As part of a no-contest settlement with the OSC over “excess” fees charged to some clients, the BMO has agreed to pay client compensation in the amount of $ 49,885,661, according to the Financial Post.
The settlement involved four subsidiaries of the major bank: BMO Nesbitt Burns
, BMO Private Investment Counsel, BMO Investments, and BMO InvestorLine.
“This settlement follows allegations by OSC staff that there were inadequacies in the BMO registrants’ systems of controls and supervision, which resulted in certain clients paying… excess fees that were not detected or corrected in a timely manner,” the regulator said in a statement. “OSC staff do not allege, and have found no evidence of dishonest conduct… The BMO registrants have also implemented additional controls and supervision to prevent a re-occurrence of this matter.”
While the OSC said that bank representatives provided its staff with “prompt, detailed and candid cooperation” after reporting the situation, the settlement stipulates that Canada’s fourth-largest bank would pay a further $2,100,000 “to advance the OSC’s mandate of protecting investors,” along with $90,000 to go toward the regulator’s investigation costs.
BMO is the latest major bank to self-report an overcharging issue to regulators after an internal investigation. They are also the latest to seek a no-contest settlement, which allows self-reporters to resolve such cases without admitting wrongdoing.
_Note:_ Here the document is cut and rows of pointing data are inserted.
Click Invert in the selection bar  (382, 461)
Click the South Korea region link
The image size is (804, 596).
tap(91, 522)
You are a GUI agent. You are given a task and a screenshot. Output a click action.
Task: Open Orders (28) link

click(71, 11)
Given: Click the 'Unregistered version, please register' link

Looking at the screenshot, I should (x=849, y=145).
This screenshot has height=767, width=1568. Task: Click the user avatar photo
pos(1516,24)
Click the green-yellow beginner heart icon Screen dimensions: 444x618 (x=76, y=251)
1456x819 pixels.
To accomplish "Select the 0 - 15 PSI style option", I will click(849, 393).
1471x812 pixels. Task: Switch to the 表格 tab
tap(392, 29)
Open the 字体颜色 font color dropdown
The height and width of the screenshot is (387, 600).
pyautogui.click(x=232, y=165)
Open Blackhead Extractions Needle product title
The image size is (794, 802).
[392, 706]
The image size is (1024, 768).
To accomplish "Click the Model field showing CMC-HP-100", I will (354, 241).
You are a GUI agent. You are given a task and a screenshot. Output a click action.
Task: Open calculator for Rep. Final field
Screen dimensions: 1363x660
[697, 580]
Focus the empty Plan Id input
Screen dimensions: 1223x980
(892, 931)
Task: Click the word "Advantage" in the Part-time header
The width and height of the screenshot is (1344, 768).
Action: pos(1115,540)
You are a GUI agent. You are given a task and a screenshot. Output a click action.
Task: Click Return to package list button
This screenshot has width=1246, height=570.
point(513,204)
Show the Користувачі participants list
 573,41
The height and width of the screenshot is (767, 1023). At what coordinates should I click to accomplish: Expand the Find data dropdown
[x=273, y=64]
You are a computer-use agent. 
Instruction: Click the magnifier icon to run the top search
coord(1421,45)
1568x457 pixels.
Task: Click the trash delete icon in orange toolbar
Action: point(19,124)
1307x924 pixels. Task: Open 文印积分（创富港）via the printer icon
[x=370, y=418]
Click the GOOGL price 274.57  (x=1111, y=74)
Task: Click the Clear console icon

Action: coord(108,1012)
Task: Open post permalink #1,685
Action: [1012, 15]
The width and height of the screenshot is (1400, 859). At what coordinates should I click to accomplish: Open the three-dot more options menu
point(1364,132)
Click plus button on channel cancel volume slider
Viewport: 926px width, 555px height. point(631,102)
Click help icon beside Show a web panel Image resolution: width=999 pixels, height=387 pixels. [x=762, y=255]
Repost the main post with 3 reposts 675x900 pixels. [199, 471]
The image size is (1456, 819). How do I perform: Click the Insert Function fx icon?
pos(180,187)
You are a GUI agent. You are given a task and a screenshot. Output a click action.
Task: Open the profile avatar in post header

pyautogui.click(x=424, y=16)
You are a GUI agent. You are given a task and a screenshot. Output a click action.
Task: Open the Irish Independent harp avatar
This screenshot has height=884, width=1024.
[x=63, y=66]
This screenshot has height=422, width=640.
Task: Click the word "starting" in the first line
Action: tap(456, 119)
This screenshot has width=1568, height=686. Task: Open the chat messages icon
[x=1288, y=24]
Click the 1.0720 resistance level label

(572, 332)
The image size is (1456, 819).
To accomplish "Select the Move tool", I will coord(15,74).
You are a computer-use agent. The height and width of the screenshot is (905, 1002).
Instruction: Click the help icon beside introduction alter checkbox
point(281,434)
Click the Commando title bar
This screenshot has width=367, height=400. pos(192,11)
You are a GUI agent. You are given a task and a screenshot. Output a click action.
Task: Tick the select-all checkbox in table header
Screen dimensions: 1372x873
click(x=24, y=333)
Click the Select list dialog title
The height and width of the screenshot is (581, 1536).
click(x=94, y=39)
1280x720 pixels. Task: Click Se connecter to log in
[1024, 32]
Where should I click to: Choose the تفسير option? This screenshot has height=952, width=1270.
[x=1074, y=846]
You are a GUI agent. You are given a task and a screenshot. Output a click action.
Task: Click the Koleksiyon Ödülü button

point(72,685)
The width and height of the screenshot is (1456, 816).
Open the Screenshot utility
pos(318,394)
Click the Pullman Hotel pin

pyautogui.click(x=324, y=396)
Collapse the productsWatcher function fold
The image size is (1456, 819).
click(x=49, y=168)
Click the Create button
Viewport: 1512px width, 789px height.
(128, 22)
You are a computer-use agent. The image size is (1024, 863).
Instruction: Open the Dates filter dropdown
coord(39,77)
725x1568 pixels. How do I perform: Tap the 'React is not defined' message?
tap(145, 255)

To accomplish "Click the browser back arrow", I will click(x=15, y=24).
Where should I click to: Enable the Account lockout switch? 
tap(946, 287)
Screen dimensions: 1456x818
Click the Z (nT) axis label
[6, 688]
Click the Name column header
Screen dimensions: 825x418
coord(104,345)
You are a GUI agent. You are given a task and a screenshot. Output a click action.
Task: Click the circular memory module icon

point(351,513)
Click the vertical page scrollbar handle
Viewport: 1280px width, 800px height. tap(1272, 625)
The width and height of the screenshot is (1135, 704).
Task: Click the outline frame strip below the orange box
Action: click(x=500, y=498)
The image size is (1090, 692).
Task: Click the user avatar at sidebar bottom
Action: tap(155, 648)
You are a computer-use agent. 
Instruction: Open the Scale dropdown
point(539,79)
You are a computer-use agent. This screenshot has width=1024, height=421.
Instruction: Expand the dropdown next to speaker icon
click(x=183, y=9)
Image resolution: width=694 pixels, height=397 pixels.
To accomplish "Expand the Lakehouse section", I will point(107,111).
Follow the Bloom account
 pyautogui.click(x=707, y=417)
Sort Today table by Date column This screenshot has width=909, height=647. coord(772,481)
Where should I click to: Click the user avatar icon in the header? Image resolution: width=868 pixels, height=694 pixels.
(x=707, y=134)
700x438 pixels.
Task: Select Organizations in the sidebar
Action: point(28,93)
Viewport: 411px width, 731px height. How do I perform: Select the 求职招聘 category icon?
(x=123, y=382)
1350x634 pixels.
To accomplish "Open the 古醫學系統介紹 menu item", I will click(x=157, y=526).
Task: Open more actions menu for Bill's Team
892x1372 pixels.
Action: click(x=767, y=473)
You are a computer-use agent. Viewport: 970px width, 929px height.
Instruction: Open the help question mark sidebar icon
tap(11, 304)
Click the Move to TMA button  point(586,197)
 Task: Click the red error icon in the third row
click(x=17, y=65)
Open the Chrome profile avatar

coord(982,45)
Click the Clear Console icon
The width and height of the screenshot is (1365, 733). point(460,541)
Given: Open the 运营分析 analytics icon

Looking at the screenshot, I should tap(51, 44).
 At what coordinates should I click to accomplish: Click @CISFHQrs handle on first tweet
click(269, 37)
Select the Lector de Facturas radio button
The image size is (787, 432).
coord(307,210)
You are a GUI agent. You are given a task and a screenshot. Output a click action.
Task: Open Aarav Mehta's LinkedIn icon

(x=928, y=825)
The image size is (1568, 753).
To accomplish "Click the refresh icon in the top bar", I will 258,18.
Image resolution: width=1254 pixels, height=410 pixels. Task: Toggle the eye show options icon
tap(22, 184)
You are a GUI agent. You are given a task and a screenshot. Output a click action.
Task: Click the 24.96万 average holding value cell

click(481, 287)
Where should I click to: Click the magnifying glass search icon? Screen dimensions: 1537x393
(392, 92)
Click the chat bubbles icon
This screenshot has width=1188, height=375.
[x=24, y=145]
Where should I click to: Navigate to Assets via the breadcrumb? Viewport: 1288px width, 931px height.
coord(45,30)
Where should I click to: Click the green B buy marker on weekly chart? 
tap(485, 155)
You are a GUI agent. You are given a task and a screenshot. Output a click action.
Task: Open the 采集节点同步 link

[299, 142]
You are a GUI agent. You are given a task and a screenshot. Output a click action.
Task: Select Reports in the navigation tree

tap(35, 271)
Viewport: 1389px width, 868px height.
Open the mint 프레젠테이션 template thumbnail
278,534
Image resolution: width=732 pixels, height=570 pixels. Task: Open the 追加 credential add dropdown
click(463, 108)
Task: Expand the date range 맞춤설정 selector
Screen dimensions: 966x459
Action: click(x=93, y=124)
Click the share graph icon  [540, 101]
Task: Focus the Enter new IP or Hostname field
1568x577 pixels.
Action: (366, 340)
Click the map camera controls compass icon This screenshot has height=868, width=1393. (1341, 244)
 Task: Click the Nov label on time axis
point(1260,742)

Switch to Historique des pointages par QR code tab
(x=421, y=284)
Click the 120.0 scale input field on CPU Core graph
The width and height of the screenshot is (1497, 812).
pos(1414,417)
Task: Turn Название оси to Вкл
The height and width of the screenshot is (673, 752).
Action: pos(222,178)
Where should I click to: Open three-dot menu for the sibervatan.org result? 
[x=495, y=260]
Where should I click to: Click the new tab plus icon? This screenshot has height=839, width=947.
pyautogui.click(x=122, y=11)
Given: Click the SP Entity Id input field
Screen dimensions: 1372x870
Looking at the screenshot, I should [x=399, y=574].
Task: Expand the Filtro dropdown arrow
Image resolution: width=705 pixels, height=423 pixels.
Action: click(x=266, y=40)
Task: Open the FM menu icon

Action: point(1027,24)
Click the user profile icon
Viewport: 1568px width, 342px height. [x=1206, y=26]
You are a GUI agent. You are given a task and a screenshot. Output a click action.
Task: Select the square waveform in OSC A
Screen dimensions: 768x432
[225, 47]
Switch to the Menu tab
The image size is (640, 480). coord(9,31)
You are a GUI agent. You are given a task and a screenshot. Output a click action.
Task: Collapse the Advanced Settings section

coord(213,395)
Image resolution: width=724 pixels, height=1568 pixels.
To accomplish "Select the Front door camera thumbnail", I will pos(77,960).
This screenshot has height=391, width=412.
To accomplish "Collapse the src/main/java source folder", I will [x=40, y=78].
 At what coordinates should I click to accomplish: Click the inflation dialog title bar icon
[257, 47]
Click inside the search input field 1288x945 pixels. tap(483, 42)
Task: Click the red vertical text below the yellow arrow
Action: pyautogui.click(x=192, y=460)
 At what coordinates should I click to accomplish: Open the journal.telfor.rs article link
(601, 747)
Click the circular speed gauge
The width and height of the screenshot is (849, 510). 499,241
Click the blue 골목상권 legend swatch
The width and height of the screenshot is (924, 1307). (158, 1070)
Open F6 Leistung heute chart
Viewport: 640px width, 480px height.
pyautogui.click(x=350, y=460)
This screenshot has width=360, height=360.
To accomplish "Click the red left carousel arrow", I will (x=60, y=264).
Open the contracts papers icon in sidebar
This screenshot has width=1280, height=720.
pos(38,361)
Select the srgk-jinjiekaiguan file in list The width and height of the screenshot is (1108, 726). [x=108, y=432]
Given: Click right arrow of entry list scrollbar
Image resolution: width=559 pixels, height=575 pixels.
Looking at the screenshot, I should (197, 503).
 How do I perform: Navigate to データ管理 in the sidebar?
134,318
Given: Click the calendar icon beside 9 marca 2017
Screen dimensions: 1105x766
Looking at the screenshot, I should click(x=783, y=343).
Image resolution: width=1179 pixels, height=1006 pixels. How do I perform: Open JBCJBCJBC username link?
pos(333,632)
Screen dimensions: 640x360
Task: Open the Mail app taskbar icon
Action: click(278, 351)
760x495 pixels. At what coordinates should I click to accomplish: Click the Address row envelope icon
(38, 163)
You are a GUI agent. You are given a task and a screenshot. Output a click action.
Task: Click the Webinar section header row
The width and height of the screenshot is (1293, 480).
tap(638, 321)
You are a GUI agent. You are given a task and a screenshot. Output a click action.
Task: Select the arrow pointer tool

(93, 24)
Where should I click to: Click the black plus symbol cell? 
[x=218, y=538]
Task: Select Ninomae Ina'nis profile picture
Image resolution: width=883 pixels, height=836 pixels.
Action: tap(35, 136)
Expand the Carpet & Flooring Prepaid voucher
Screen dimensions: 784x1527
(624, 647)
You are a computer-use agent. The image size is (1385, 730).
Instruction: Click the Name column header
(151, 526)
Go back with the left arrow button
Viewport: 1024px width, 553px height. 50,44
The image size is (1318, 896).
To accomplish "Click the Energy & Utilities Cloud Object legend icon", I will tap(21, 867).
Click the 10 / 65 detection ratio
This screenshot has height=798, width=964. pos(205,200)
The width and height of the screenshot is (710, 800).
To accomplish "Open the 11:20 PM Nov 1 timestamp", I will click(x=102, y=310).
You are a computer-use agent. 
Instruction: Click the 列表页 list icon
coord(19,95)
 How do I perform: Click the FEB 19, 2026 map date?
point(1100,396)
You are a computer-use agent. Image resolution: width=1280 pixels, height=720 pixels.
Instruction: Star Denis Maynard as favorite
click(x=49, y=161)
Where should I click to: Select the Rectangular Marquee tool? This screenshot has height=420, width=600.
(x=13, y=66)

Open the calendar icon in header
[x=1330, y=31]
The BMO settlement states that the bank “neither admitted nor denied the accuracy of the facts and conclusions” of staff at the regulator.
No-contest settlements have been characterized as a “strong enforcement tool” by Jeff Kehoe, director of enforcement at the OSC, who added that it has resulted in nearly a quarter of a billion dollars in compensation being paid to investors over seven agreements.